THE PROBLEM: Go through the listing beneath this task and return every line that carries the string "partially".

EXTRACTED ENTRIES:
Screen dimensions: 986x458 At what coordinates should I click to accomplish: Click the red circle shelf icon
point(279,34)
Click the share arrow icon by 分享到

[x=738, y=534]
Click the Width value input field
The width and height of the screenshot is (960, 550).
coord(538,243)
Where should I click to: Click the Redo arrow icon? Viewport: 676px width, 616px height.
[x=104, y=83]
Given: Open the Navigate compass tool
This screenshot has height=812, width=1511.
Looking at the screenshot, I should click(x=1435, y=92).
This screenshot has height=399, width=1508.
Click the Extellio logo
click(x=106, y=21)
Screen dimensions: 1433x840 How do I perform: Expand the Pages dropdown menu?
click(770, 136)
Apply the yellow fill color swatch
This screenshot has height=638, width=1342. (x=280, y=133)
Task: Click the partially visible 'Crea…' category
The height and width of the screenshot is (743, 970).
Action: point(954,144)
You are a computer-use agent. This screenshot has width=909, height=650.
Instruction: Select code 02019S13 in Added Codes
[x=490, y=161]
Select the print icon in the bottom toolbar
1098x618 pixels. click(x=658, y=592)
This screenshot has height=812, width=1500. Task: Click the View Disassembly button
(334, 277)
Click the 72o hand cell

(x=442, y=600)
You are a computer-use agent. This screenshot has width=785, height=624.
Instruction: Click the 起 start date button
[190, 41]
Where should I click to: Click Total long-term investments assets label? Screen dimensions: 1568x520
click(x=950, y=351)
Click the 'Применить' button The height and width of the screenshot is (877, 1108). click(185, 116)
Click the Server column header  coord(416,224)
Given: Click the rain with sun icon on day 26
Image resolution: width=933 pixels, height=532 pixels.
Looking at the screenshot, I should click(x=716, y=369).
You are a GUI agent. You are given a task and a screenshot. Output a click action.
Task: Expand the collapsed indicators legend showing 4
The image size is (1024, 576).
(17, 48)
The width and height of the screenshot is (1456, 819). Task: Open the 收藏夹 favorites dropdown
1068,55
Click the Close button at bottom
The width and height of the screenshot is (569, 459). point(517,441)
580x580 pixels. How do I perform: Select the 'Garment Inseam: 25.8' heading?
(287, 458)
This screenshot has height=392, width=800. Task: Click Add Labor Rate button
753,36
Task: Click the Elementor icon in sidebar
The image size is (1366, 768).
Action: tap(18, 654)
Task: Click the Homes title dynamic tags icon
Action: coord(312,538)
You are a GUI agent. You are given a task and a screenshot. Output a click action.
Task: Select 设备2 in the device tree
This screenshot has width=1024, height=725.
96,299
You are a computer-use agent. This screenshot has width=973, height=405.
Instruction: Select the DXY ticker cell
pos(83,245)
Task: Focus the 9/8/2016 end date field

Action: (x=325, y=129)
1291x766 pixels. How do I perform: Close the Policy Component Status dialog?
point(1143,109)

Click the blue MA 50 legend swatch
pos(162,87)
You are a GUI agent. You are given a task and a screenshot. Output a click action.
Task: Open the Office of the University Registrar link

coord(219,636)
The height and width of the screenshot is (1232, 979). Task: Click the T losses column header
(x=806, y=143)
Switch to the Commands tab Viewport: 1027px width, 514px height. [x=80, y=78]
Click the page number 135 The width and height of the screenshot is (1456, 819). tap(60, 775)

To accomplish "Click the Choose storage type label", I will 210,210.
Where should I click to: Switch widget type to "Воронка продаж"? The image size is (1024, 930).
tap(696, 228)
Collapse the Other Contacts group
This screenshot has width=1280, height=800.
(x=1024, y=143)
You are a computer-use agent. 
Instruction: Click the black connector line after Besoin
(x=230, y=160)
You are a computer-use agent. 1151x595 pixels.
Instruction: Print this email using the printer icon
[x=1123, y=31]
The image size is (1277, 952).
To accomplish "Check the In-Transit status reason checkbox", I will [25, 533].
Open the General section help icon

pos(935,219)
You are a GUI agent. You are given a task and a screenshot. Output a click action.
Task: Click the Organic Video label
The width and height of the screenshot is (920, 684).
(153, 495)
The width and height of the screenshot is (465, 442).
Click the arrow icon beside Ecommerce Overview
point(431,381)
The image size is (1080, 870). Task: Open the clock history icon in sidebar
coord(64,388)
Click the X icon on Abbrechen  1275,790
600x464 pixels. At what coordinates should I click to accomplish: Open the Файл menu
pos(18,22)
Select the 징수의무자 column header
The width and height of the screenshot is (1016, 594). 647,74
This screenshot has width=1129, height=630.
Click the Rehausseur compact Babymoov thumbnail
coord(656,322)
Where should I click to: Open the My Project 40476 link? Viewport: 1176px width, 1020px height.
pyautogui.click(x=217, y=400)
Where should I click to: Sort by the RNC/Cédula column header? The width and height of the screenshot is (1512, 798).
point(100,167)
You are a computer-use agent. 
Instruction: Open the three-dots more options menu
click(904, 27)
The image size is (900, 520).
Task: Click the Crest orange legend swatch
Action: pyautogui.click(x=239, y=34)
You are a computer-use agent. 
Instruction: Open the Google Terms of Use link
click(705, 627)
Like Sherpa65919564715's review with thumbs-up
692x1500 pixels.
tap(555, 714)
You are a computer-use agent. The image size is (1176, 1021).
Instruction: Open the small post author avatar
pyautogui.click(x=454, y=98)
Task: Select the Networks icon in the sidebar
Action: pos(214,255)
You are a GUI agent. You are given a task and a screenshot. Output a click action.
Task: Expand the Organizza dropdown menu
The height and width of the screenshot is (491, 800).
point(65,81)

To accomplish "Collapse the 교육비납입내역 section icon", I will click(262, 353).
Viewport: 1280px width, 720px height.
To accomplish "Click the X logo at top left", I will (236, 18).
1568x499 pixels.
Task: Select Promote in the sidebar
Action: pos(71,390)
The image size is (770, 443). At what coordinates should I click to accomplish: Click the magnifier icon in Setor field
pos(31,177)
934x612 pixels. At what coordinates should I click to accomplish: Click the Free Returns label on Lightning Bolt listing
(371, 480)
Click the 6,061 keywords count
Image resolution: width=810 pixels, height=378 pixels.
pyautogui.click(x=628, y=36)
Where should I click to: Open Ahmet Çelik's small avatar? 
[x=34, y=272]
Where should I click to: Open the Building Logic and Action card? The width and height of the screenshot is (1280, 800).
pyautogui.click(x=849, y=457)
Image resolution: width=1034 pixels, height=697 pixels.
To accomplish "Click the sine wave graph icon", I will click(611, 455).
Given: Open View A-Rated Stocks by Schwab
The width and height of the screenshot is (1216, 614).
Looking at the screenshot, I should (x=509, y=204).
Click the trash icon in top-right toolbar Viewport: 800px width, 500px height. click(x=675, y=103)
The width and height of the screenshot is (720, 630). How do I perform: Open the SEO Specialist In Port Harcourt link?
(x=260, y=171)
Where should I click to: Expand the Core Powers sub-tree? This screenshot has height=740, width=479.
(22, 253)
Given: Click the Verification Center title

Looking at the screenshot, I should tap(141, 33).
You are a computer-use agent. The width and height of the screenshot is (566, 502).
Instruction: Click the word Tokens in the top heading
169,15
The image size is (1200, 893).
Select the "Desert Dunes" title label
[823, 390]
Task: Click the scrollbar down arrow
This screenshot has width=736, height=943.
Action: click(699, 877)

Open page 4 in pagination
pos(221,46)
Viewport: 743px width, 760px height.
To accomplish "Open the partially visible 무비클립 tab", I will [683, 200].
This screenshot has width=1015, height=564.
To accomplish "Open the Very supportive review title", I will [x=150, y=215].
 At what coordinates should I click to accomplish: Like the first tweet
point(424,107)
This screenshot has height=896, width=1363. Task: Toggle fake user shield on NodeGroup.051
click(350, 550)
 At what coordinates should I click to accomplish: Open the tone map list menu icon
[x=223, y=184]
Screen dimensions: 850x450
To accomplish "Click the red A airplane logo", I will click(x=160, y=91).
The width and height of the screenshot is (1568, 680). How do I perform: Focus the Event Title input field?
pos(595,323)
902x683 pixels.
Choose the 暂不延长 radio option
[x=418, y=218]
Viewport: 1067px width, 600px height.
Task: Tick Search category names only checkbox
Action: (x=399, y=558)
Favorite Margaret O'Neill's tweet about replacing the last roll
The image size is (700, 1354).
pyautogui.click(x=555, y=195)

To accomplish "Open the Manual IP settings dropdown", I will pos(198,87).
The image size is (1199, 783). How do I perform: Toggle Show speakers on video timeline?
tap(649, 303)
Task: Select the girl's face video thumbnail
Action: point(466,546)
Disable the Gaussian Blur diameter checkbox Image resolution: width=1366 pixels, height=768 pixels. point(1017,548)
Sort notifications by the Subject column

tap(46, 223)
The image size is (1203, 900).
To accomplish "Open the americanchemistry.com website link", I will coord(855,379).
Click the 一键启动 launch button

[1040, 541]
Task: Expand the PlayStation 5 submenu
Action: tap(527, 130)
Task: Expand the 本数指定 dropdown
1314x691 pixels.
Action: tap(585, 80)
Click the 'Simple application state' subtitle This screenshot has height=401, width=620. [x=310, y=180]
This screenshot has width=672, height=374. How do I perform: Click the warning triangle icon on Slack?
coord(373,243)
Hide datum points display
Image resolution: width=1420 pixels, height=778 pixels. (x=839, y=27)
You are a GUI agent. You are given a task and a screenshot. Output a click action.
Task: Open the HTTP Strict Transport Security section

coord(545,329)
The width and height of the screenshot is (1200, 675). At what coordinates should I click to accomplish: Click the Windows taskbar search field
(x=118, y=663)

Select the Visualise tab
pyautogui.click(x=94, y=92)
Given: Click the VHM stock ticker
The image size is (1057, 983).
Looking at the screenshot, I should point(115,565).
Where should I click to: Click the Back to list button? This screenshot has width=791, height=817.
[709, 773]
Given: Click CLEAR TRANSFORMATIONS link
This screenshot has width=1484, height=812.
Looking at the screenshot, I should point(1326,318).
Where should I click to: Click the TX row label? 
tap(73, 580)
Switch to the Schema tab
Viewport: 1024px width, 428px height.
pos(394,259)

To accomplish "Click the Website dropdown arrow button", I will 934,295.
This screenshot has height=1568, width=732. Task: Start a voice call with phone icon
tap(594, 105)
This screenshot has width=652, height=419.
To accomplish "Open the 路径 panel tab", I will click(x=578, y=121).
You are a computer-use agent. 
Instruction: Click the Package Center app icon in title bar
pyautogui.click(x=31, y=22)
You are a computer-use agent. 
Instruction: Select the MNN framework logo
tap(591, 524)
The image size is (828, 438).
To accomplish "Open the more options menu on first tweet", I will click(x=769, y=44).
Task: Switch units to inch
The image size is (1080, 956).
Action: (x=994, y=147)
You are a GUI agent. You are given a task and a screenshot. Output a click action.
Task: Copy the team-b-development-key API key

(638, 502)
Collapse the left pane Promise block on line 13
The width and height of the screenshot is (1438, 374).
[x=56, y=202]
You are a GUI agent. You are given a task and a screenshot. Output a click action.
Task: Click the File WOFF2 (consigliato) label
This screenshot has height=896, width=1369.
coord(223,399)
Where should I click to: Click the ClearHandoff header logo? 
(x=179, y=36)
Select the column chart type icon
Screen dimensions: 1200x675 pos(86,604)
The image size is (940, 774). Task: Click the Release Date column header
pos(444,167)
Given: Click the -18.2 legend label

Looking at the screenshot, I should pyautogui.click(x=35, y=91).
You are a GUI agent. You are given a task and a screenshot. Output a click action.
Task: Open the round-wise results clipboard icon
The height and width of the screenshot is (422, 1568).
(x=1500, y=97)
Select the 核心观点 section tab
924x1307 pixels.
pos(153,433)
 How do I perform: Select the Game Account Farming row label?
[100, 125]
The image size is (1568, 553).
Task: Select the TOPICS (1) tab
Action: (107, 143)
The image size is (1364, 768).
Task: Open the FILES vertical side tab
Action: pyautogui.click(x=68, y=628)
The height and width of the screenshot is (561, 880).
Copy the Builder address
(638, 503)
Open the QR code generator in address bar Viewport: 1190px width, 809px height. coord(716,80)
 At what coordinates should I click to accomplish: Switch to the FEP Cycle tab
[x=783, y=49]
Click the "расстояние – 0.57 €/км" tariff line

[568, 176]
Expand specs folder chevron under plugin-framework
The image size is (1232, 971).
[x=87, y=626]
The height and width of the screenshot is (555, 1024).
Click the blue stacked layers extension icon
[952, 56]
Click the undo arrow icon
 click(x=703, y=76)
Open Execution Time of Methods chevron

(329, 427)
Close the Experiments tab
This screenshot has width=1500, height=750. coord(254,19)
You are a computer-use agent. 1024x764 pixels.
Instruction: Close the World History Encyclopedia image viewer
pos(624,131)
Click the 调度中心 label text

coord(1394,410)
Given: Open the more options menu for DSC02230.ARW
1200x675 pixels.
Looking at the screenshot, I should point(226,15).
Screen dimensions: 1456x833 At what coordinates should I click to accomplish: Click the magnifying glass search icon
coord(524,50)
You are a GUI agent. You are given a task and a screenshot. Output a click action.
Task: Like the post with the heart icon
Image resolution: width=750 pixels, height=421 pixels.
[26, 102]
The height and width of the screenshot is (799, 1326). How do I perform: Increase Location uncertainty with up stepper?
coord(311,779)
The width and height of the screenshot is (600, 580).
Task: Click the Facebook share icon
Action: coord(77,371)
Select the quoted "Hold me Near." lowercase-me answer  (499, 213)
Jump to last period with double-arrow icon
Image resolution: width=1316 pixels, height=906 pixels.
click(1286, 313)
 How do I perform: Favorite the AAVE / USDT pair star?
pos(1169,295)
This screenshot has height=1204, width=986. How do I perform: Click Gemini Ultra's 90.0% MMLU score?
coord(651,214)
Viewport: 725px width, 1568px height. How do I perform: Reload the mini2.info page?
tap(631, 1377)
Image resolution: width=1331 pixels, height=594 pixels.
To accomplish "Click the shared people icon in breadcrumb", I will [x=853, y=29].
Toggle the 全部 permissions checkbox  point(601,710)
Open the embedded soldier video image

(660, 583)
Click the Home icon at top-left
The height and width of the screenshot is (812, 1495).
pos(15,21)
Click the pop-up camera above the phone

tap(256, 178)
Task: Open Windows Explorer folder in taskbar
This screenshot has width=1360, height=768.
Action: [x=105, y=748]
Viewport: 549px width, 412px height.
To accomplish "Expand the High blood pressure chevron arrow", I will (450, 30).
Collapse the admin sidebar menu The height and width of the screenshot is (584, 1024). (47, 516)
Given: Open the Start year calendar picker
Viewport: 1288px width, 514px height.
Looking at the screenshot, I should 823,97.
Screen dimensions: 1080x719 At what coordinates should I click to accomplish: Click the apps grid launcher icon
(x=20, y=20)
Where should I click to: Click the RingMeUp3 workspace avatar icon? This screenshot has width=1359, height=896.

REPLY:
Task: Click the partially visible 'Crea…' category
To accomplish "Open the partially visible 무비클립 tab", I will [683, 200].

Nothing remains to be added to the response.